# How would you inlay steel table legs into an uneven table top bottom?



## bittiker (Dec 16, 2012)

I have about 15 live-edge table top slabs that I will be attaching 'hairpin' style steel legs to. 

The issue that I am having is that some of the slabs warped during the drying process, and so I couldn't plane the bottoms totally flat. So, a given slab might vary in thickness from 3" on one side to 1.5" on the other side. I'd rather not plane the slabs down to the minimum thickness for fear of losing structural integrity, so instead I plan on inlaying the baseplates of the legs to consistent heights on the table bottom. The attached sketch better illustrates what I'm going for.

So here's my question: How would you inlay steel table legs into an uneven table top bottom?

What I'm planning to do is build a router template in the shape of the legs, span it across 2 2x4's on either side of the slab, and route out 4 'leg holes' in the same shape as the table leg bases, using a spiral bit. This method seems like it could be a headache though. Does anyone have any other ideas as to how it could be done better? Any advice, thoughts would be really appreciated. Thanks, Danny @stemfurniture

www.stemfurniture.com


----------



## woodnthings (Jan 24, 2009)

*route the openings*

They need to be parallel or in the same plane, not necessarily at the same depth.
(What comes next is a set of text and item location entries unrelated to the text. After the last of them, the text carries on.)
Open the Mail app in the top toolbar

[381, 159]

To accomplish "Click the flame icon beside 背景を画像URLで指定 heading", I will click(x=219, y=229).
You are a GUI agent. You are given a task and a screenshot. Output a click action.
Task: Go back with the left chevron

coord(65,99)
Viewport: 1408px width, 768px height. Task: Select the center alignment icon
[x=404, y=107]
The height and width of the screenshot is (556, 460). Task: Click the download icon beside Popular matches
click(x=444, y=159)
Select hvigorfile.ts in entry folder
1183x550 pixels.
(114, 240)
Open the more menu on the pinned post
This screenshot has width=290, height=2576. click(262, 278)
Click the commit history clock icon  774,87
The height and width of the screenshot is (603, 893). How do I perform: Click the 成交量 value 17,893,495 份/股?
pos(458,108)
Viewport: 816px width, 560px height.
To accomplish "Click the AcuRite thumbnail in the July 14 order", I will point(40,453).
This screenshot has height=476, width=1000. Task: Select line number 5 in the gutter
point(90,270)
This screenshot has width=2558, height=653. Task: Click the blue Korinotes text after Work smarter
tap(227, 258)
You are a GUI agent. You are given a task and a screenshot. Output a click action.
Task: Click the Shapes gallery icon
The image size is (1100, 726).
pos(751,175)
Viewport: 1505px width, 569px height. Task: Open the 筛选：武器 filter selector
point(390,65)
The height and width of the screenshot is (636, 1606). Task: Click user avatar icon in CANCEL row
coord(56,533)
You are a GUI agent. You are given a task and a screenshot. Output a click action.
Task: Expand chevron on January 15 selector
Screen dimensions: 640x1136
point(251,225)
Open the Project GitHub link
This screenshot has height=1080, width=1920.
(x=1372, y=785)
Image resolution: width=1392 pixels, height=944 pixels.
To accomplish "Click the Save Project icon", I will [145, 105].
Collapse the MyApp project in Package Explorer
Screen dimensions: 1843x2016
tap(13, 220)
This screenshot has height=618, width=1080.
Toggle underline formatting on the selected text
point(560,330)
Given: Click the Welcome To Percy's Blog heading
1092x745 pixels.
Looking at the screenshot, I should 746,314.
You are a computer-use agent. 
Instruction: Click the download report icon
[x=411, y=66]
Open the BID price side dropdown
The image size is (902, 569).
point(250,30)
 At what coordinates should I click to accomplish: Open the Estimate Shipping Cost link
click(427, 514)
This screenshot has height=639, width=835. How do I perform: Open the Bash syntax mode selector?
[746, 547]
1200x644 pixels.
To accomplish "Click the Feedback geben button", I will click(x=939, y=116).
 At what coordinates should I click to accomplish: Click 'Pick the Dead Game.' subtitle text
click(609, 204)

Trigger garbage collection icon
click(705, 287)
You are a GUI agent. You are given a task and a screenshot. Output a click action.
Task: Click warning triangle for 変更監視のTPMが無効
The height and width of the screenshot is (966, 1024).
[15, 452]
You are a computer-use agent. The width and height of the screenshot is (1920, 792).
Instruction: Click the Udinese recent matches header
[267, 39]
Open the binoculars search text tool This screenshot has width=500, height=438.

Then attach the legs normally. They will be at different lengths when the table is turned over. Scribe a line up from a level surface at the minimum need to cut some material off all but the shortest leg. 

To rout the recesses in the same plane make a jig/template for the router base that you can use a level(s) to maintain the plane. The template can be used with a guide bushing to give the desired shape riding inside the template. An adjustment screw in each corner will work to level it out. Then attach the jig to the bottom using a long screw into the bottom.

If the recesses are not in the same plane the legs will stick out at different angles...... not attractive.


----------



## bittiker (Dec 16, 2012)

Thanks Woodnthings. I sketched out the jig that I think you're describing. (attached). That way is probably simpler than using a sled type of setup.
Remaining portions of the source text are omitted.